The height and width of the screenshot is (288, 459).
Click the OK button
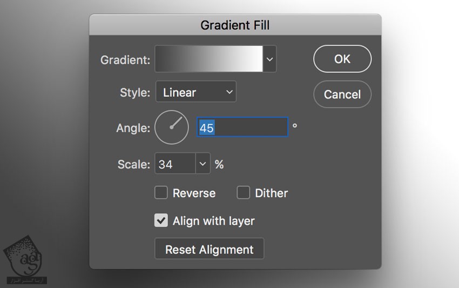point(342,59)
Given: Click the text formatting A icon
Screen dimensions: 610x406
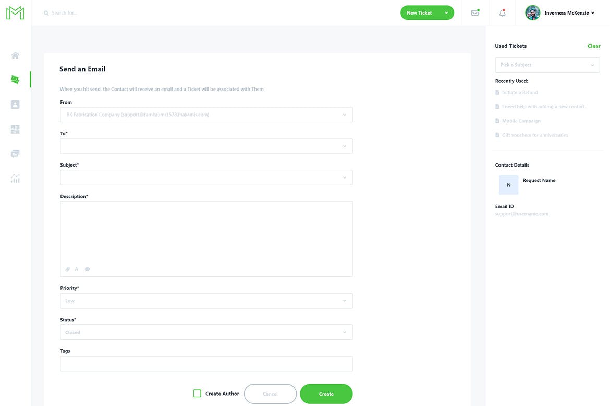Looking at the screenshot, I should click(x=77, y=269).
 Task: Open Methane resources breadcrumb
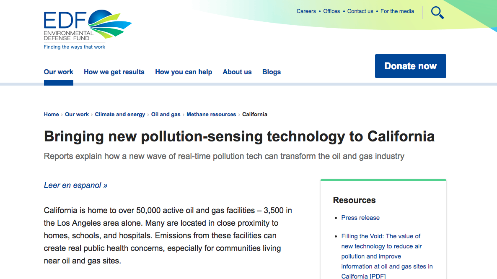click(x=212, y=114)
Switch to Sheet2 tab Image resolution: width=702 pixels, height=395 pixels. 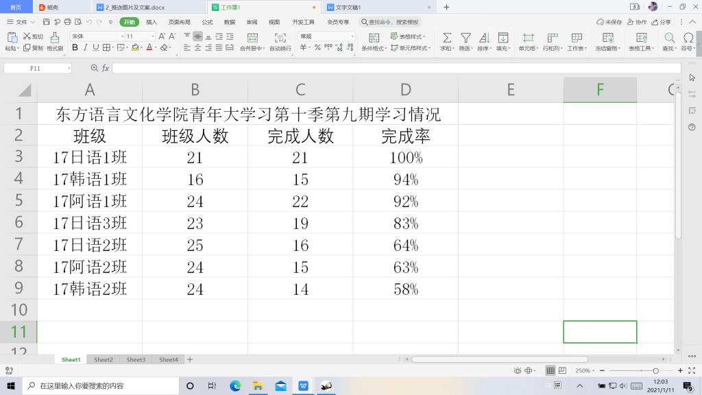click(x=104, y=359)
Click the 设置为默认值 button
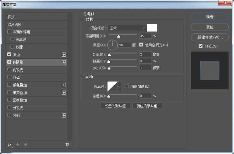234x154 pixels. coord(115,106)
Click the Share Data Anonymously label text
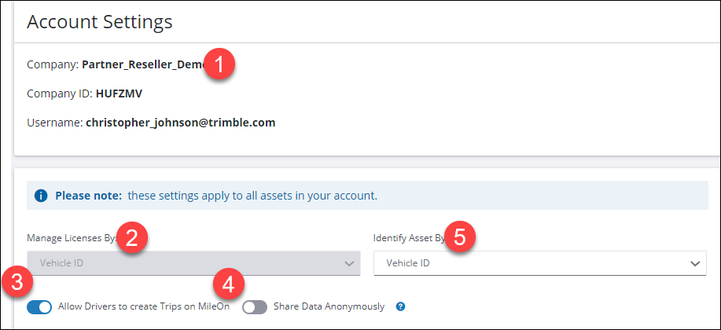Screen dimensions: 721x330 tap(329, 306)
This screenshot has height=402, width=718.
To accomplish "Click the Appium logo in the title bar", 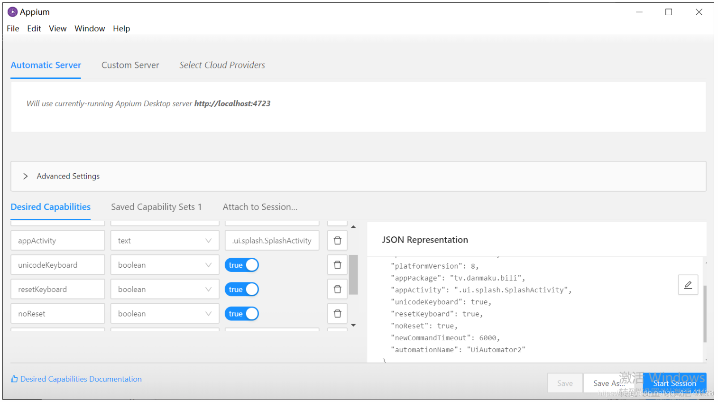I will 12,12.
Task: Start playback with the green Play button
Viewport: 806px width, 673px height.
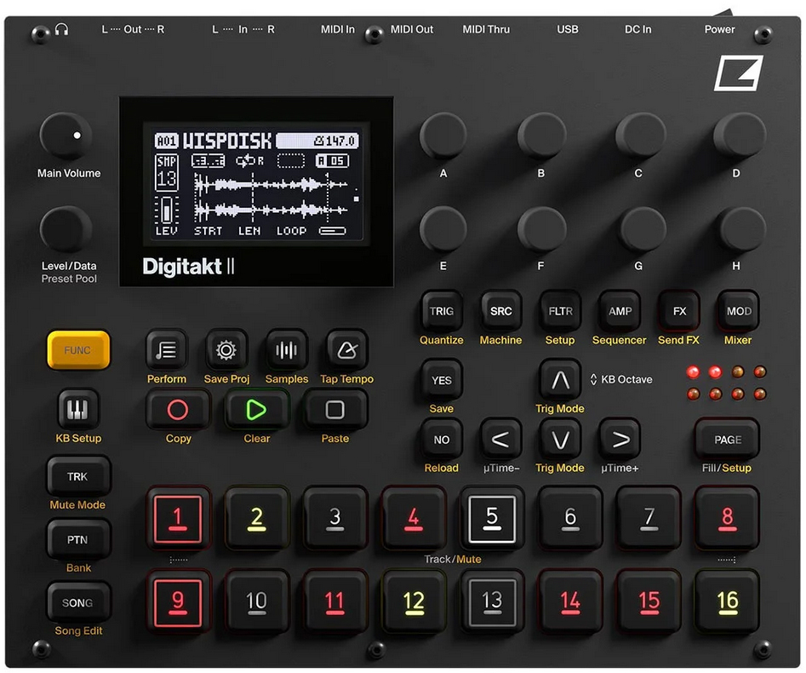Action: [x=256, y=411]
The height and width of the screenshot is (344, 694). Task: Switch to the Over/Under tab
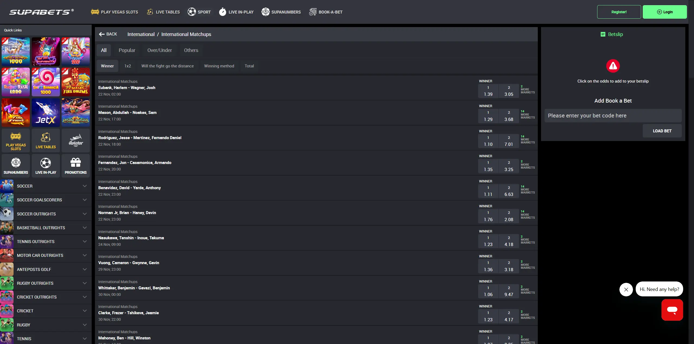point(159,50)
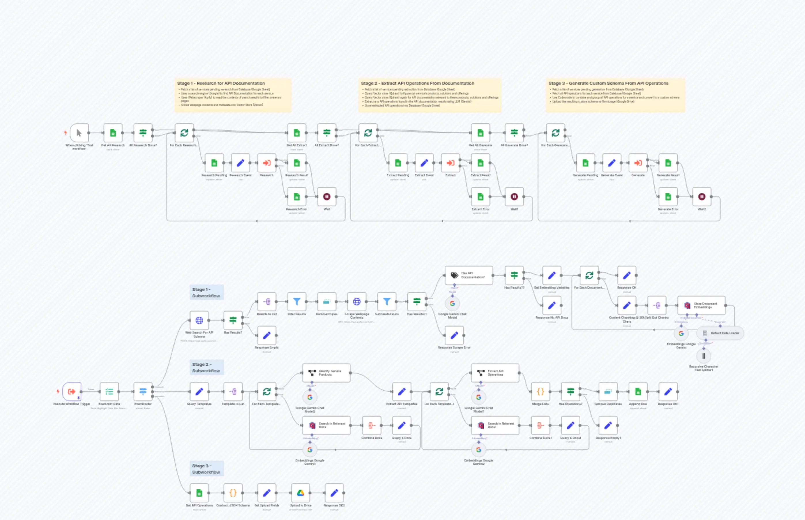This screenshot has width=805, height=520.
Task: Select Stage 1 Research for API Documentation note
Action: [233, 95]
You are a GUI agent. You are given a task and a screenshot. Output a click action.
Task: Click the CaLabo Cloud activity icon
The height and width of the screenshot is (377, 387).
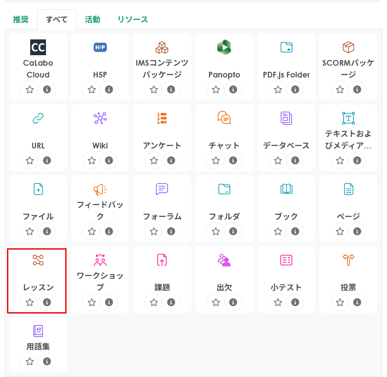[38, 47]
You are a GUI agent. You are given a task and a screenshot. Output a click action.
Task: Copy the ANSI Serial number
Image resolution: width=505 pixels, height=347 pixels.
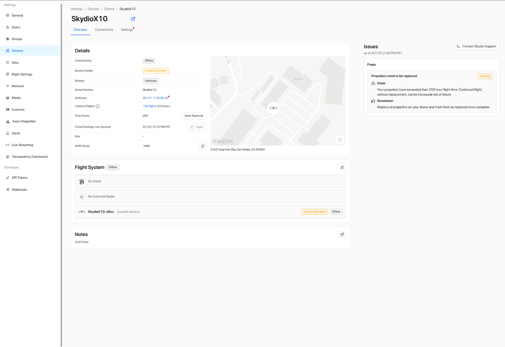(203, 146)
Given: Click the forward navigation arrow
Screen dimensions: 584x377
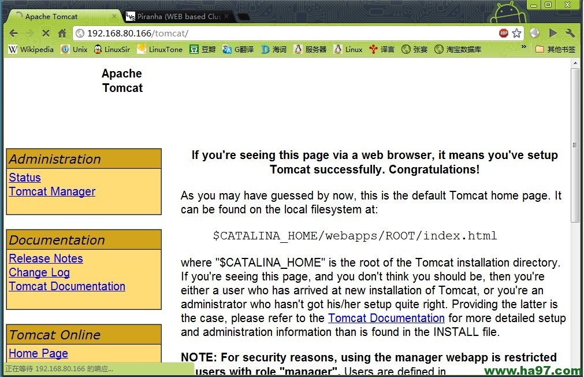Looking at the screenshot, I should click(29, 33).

GIVEN TASK> Set down the rows above, starting with the line that contains "Given: Click the forward navigation arrow" and continuing through the end of the rows, and leave the pictures out of your answer.

SOLUTION TO THIS PROBLEM>
Given: Click the forward navigation arrow
Screen dimensions: 584x377
Looking at the screenshot, I should click(29, 33).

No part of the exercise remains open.